===== EXTRAIT DE PAGE =====

Margie Gillis : Danse avec les pierres
Margie Gillis aurait dû nous livrer A Stone’s Poem en compagnie de Paula Styron. C’est finalement telle qu’on la connaît le mieux qu’elle nous revient: en solo.
Au fil des quelque 80 solos qui ont ému bon nombre de publics autour de la planète, Margie Gillis a donné vie à ses paysages intérieurs avec une sensibilité extrême et une intensité vibrant jusqu’à la pointe de ses cheveux. Quinquagénaire depuis quelques années, elle sent son corps changer et a vaguement songé à quitter la scène. Mais on n’abandonne pas si facilement un navire qui vogue encore allègrement. "La danse veut sortir, alors je la suis!", s’exclame-t-elle joyeusement. On comprend cependant que la recherche qui a conduit à sa nouvelle création concerne la notion d’adaptation au temps qui passe.

=====

### À RÉALISER
Recopiez mot pour mot l'article sur Margie Gillis, de « Au fil des quelque » jusqu'à « temps qui passe. » inclusivement. Les lignes qui suivent sont sans rapport avec l'article.

===== ENREGISTREMENTS EXTRAITS =====

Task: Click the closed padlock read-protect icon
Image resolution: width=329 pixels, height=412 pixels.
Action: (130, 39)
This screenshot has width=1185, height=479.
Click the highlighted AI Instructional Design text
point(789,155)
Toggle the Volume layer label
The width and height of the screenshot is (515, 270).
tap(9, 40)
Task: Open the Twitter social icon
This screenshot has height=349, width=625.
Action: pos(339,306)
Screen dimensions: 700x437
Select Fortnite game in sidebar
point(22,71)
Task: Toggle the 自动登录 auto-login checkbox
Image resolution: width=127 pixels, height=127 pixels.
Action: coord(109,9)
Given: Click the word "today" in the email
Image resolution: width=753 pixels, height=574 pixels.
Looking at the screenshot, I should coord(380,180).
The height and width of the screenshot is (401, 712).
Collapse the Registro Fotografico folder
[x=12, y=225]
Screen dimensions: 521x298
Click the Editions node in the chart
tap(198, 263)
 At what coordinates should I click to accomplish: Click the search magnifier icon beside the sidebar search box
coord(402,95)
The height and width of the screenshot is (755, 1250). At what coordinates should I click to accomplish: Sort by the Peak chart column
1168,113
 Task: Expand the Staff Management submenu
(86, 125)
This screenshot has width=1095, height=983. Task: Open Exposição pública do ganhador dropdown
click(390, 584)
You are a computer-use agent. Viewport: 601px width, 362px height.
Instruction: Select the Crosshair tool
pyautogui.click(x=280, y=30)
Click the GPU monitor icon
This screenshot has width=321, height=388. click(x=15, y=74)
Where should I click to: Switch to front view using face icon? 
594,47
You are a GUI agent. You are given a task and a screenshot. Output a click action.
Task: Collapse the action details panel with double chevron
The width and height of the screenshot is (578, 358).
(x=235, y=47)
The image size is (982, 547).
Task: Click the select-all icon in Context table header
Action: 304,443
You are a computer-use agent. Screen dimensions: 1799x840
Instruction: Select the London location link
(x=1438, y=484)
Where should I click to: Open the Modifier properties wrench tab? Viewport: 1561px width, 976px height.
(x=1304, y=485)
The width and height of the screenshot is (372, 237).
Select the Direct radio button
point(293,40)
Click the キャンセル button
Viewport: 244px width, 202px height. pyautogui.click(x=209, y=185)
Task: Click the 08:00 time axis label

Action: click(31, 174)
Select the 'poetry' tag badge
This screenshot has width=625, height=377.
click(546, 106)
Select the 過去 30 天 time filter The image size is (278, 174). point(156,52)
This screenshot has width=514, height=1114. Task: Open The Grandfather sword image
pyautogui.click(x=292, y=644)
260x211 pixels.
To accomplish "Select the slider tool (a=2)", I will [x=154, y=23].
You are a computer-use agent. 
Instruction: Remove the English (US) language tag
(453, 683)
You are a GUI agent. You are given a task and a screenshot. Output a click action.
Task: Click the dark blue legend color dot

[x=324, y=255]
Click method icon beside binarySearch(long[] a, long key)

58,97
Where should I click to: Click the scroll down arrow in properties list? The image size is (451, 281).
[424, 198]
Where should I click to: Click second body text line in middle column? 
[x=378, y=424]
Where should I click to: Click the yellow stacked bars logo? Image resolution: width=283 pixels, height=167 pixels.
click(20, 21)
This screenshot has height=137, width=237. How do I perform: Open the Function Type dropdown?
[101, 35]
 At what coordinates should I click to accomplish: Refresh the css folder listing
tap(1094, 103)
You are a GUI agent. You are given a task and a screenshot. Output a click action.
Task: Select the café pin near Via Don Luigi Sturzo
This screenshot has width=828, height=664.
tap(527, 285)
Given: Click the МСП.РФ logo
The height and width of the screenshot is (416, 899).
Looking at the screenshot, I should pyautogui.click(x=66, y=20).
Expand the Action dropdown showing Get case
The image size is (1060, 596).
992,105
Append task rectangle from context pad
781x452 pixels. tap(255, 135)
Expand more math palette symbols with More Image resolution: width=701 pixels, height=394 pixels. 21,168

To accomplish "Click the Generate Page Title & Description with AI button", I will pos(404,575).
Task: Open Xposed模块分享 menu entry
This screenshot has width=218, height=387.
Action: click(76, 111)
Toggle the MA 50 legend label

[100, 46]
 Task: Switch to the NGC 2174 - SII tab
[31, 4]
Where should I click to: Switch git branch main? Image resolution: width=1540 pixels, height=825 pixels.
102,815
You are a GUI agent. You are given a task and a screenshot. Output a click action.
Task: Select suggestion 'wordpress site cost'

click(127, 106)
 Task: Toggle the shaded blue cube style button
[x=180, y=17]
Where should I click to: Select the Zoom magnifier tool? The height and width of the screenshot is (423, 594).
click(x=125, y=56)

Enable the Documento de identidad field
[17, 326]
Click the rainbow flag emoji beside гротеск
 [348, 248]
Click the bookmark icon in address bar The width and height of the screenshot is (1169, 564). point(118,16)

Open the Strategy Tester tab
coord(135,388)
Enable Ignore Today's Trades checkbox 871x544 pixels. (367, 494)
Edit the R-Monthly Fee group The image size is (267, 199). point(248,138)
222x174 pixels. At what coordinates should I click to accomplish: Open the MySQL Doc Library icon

=====

### RÉPONSE À LA TÂCHE
Au fil des quelque 80 solos qui ont ému bon nombre de publics autour de la planète, Margie Gillis a donné vie à ses paysages intérieurs avec une sensibilité extrême et une intensité vibrant jusqu’à la pointe de ses cheveux. Quinquagénaire depuis quelques années, elle sent son corps changer et a vaguement songé à quitter la scène. Mais on n’abandonne pas si facilement un navire qui vogue encore allègrement. "La danse veut sortir, alors je la suis!", s’exclame-t-elle joyeusement. On comprend cependant que la recherche qui a conduit à sa nouvelle création concerne la notion d’adaptation au temps qui passe.